Prime Minister Chris Hipkins has dumped a raft of policies on the government legislative agenda as it prioritises Cyclone Gabrielle recovery, and tackles the cost of living crisis for low-income earners. Photo / Marty Melville / NZME
The government says it will increase benefits in line with inflation instead of (lesser) average wages, in a move it hopes will help those on low incomes.
The benefit increases announcement came during Prime Minister Chris Hipkins' post-cabinet press conference today, alongside what's been branded a 'policy bonfire' by political commentators.
Among the policies being axed or limited are decreases to speed limits and a lowering of the voting age. alcohol reforms, a used container refund programme and a number of clean car upgrades or social leasing programmes have also hit the skids.
Hipkins says combined with a round of cuts announced when he took office, the government will save around $1 billion, giving it "more bandwidth to deal with [the] cost of living" and Cyclone Gabrielle.
"The two lots of reprioritisation ... will be reallocated to support New Zealanders with the cost of living," he said.
"That's in addition to the over $700m in savings we reallocated to fund the petrol excise cut and half-price public transport extension through to the end of June."
Benefits pegged to inflation instead of average wage growth will cost the government an extra $311 million because average pay rises are 6.24 per cent, while inflation is 7.22 per cent.
The weekly jobseeker support payment for a couple with children will rise by $40.86, or a total of $606.86. In comparison to the $601.32 they would have gotten under wage-aligned policies, that is $5.54 more.
"Alongside this, working families will see increases to Working for Families, including an extra $4 for Best Start Payments taking it to $69 per week and an increase of $9 for the eldest child rate of Family Tax Credit lifting it to $136 per week." Hipkins said.
The increase from April 1 will be accompanied by already announced measures to boost the minimum wage by $1.50 an hour to $22.70, and the childcare subsidy announced in November 2022.
"It was a practical solution to ensure those being supported by the government didn't fall behind," Hipkins said.
- The clean car upgrade, which gives people a grant for a cleaner vehicle or a public transport subsidy if they scrap an old gas guzzler is being stopped.
- Speed limit reductions will be significantly narrowed to refocus on the most dangerous one per cent of highways, with some changes also around schools and marae and in small townships that a state highway runs through.
- The social leasing car scheme for families on low incomes was proving difficult to implement and many of the areas where it was trialled were affected by recent severe weather, according to the government.
- Work on the legislation that would lower the voting age to 16 in the general election - but would have required the support of three-quarters of MPs to pass, is being refocused on lowering the age for local body elections, which does not need to meet that threshold.

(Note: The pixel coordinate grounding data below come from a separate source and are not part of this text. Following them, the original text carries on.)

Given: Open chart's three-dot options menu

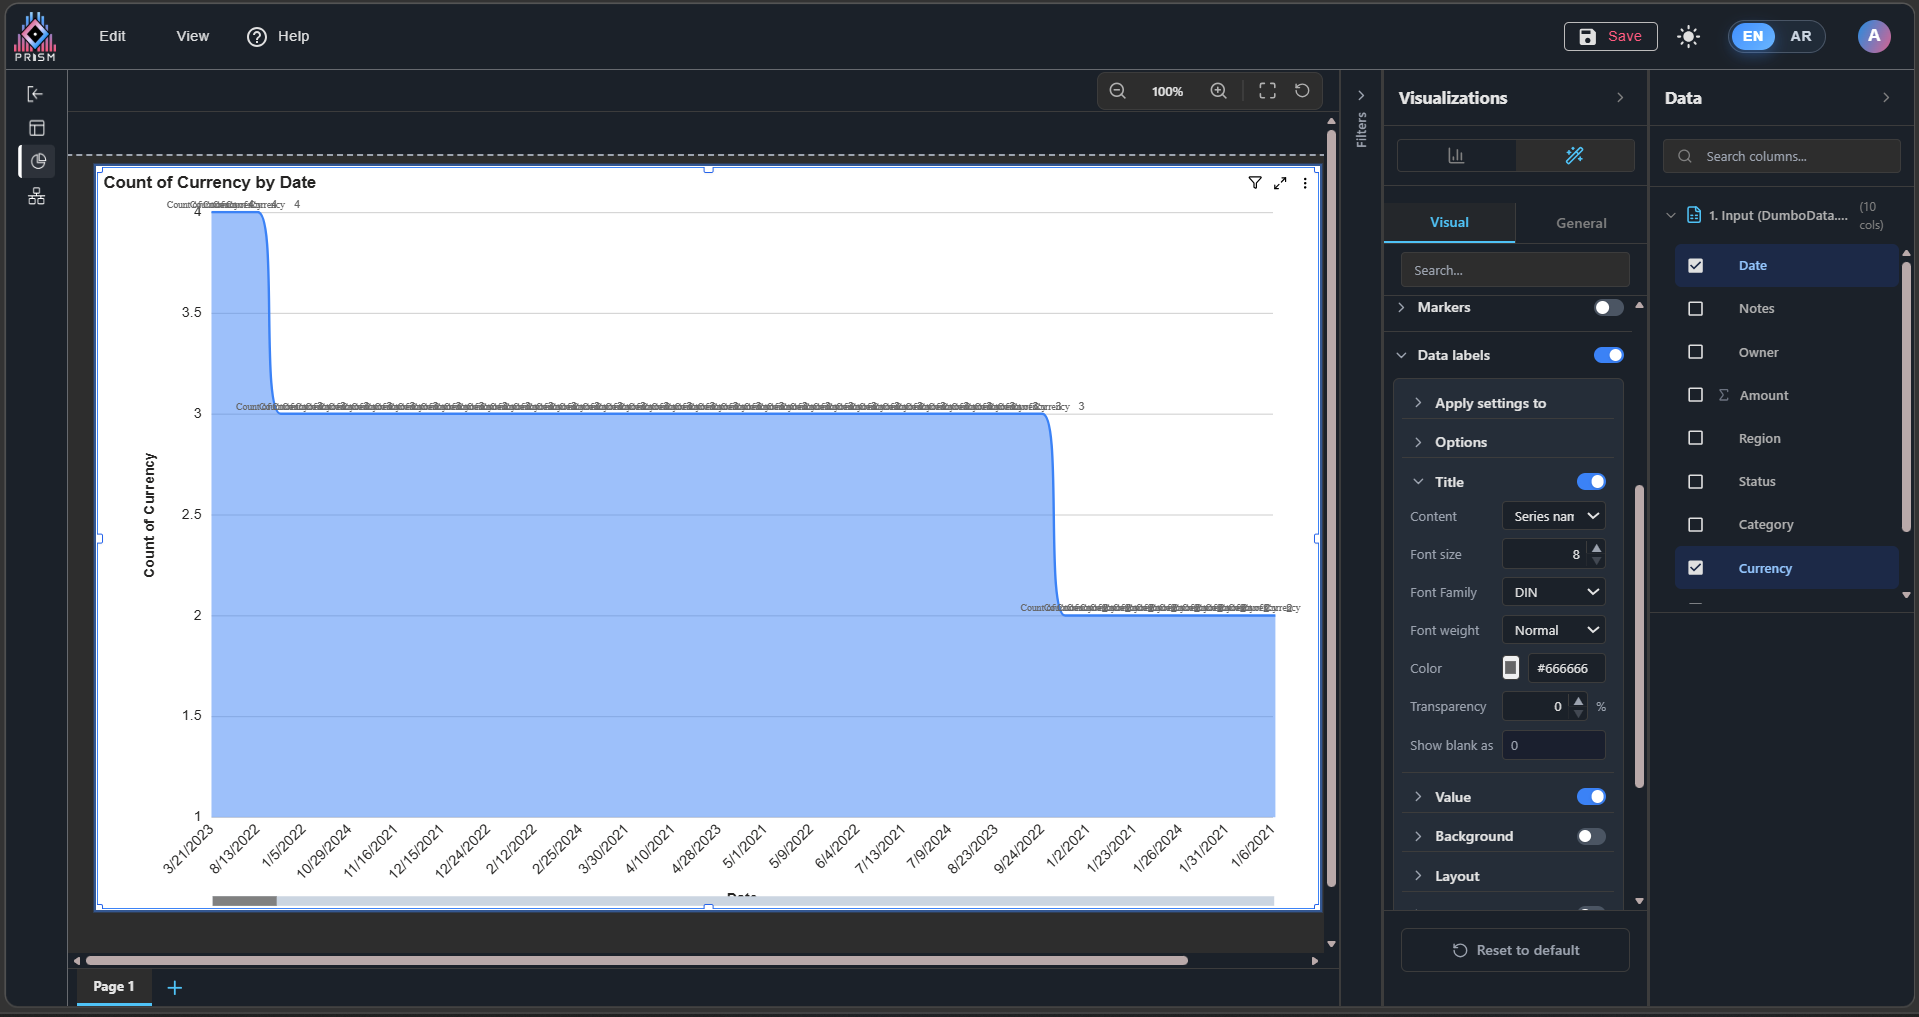Looking at the screenshot, I should (1305, 183).
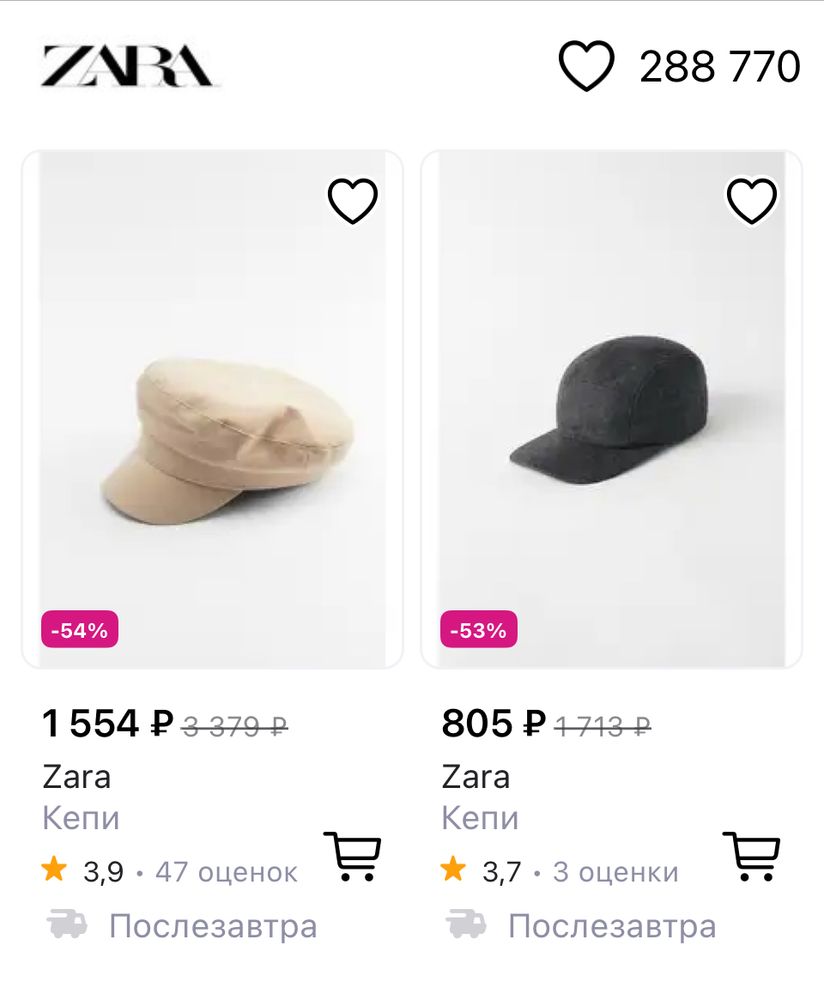
Task: Favorite the Zara brand with header heart
Action: pyautogui.click(x=586, y=66)
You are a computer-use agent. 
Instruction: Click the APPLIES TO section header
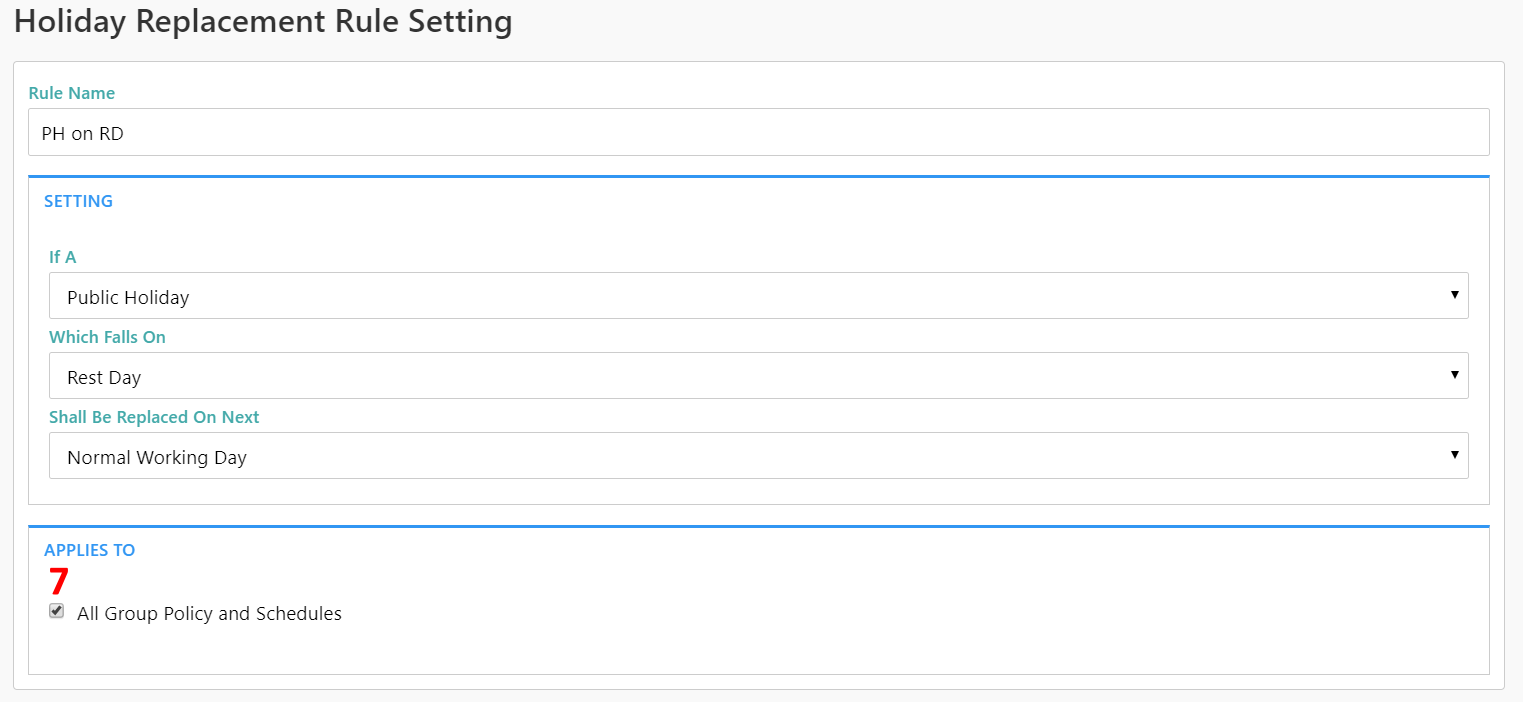point(89,550)
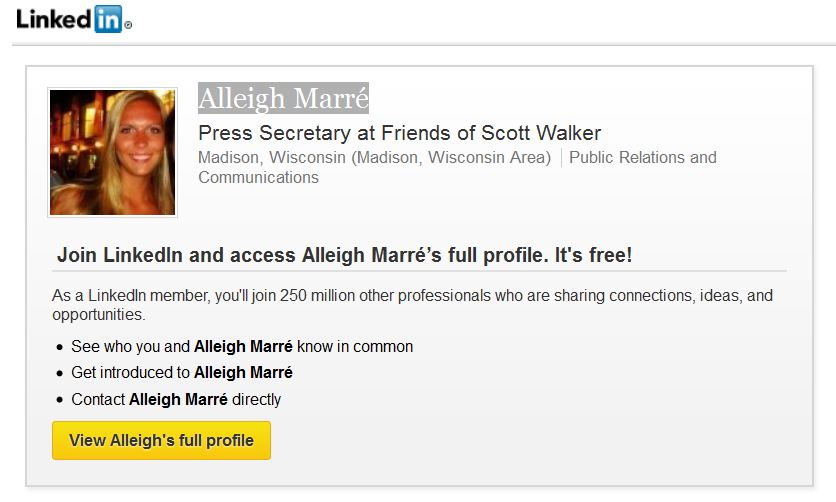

- Advice looking at reform of alcohol pricing, sponsorship and advertising will be pushed back to April 2024 instead of March 2023.
- The container return scheme that would have given small refunds to people who return used containers has been binned.
- Advice following an Employment Court ruling that was set to look at the differences between a contractor and an employee, will be put on hold until all cases are heard.
- The goal of increasing and improving public transport is being scaled back to target Auckland, Hamilton, Tauranga, Wellington and Christchurch.
- Work on Auckland Light Rail will continue but will be delivered in stages, with the first stage expected to be confirmed by the middle of this year.